I've organized my life around this belief. If I need to do something that requires a lot of creative thought? I schedule it in the afternoon or evening.
Last year, however, I was scheduled to do a series of radio interviews to promote my book Perseverance. Of course, I would have liked to have done the interviews in the afternoon or evening, but I didn't have a choice. These were drive time shows. Either I did the interviews early in the morning or I lost my opportunity to do them altogether.
I firmly told myself, "I can do this." I didn't let myself believe otherwise.
The night before my first interview, the power went out. My alarm didn't go off. Two minutes before the scheduled interview, I just happened to wake, look at my watch, and see the time. I got out of bed and on the phone. I did the interview on autopilot, and I pulled it off.
Not only could I function in the morning, I could do it without the use of caffeine and even without any preparation. Just think of how much better I could be in the morning if I had time to prepare!
So on the rest of my interview mornings, I did just that. I got out of bed at least 30 minutes before the first interview, so I had time to have breakfast and coffee and review my notes. By the end of the week, I was wondering if there was anything I couldn't do in the morning.
The experience taught me these lessons about turning "I Can't" into "I Can."
Believe in yourself. Don't give yourself any other option. If other people can do it, so can you.
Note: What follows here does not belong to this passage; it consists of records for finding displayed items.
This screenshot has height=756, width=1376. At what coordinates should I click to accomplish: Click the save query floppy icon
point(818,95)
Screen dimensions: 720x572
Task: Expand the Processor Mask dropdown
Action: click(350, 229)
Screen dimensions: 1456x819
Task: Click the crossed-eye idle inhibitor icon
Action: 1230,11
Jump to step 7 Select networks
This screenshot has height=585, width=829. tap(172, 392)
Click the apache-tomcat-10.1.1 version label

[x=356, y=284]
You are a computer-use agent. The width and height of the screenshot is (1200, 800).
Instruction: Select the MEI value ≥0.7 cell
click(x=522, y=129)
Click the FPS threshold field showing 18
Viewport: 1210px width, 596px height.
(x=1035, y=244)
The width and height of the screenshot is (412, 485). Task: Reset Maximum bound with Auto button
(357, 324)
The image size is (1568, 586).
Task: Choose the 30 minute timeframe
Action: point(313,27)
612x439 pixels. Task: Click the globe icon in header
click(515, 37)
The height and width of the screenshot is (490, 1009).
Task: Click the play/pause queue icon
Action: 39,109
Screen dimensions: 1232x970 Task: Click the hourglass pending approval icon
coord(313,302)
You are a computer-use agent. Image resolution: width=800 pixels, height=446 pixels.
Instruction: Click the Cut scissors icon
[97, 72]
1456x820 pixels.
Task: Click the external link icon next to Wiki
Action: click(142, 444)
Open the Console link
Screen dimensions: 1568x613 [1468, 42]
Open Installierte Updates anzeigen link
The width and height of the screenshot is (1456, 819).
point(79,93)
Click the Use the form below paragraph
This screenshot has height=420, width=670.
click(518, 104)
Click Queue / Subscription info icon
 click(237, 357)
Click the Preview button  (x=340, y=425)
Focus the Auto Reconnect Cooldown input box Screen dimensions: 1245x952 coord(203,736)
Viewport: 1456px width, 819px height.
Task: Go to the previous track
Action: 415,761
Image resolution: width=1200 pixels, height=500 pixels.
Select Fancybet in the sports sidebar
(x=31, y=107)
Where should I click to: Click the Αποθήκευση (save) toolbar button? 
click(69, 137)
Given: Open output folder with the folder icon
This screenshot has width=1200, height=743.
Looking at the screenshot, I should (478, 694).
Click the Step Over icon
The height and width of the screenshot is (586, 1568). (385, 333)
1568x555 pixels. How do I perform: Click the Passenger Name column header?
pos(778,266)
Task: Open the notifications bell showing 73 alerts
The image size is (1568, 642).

Find ways to ease yourself into it. For instance, I got up earlier than needed so I could prepare. What can you do to make this unfamiliar experience feel more familiar?
Give yourself a check mark. I created check boxes on a piece of paper. I checked off a box each time I successfully completed a morning interview. Then, before upcoming interviews, I looked at my checked boxes and said to myself, "I did this before, and I can do this again."
How do you turn the feeling of "I Can't" into "I Can?"